L'invention de l'usine

 

Au XVIII siècle, une usine est un établissement où l’on forge le fer au moyen de machines hydrauliques ; sous la restauration le mot prend un sens plus large : il désigne tout type d’établissement industriel fonctionnant à l’énergie hydraulique ou à la vapeur. L’usine se distingue alors de la manufracture, où la production est concentrée et non mécanisée. La première usine moderne apparaît en Angleterre avec la fabrique de soie de Thomas Lombes érigée au bord de la Derwent en 1718 ; il y applique des méthodes de moulinage importées d’Italie du nord. Mais, c’est dans la filature du coton qu’un modèle productif va triompher, avec la fabrique établie en 1772 à Cromford, dans le Derbyshire, par Richard Arkiright : une roue hydraulique y fait fonctionner les machines à filer dans les ateliers où s’activent plusieurs centaines d’ouvriers.

La sortie de l'usine
La sortie de l'usine

 

 

 

 

 

 

 

 

Le travail à l'usine

 

Le marteau pilon

Les machines ne peuvent fonctionner sans des ouvriers pour les surveiller, les conduire et faire la partie physique du travail qui ne peut pas être mécanisée. Les ouvriers se concentrent de plus en plus dans de grandes usines ou dans les mines. On distingue les ouvriers qualifiés, qui ont acquis une bonne connaissance pratique des machines, et les manoeuvres. Les ouvriers sont encadrés par des contremaîtres.
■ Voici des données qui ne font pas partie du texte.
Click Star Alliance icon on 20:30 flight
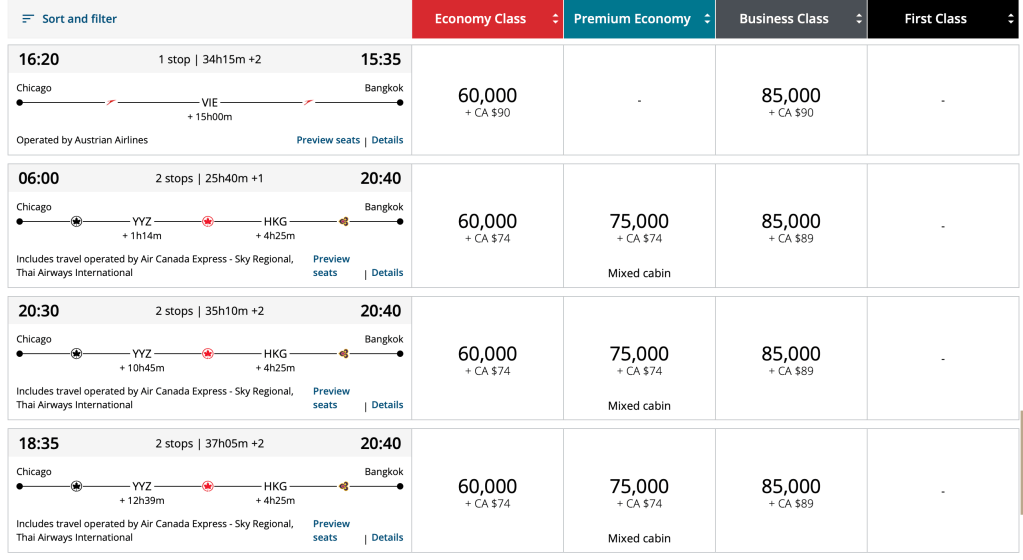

Un peu avant 1914, apparaît le Taylorisme, inventé par un ingénieur américain, qui cherche à utiliser le plus rationnellement possible le travail de l’ouvrier.

 
Le travail du métal
 

 

 

 

 

 

 

 

La vie rude des ouvriers

 

 

Au milieu du XIX siècle, le travail des ouvriers est très rude. Poussés par la misère, beaucoup de femmes et de très jeunes enfants doivent aller travailler dans les usines et les mines. Les journées de travail dépassent souvent dix heures et il n’ y a pas de congés. Les accidents du travail sont nombreux notamment dans les mines ou les coups de grisou sont des explosions meurtrières. Les salaires sont faibles. Le logement des ouvriers est souvent mésirable et ne s’améliore que lentement. Les villes industrielles sont parfois malsaines. Les crises économiques les précipitent dans le chômage. Parfois les patrons s’éfforcent de diminuer les violences des conflits sociaux en développant des logements bon marché pour les ouvriers, des clubs de loisirs, des caisses de retraite, etc... Ce sont des formes de paternalisme.

Atelier d'enfants
Le travail des enfants

 

 

 

 

 

 

Luttes et progrès

 

 

La règlementation

La surveillance policière des ouvriers dure longtemps. Le mouvement ouvrier, organisé dans ses syndicats et appuyé par des partis politiques socialistes, obtient des améliorations à la fin du XIX siècle. Les salaires augmentent. Le travail des femmes et des enfants est limité. La sécurité est améliorée et la durée des jounées de travail diminue. Le 1er mai, chaque année, depuis 1889, de nombreux ouvriers manifestent dans les rues pour obtenir le vote d’une loi limitant la journée de travail à huit heures.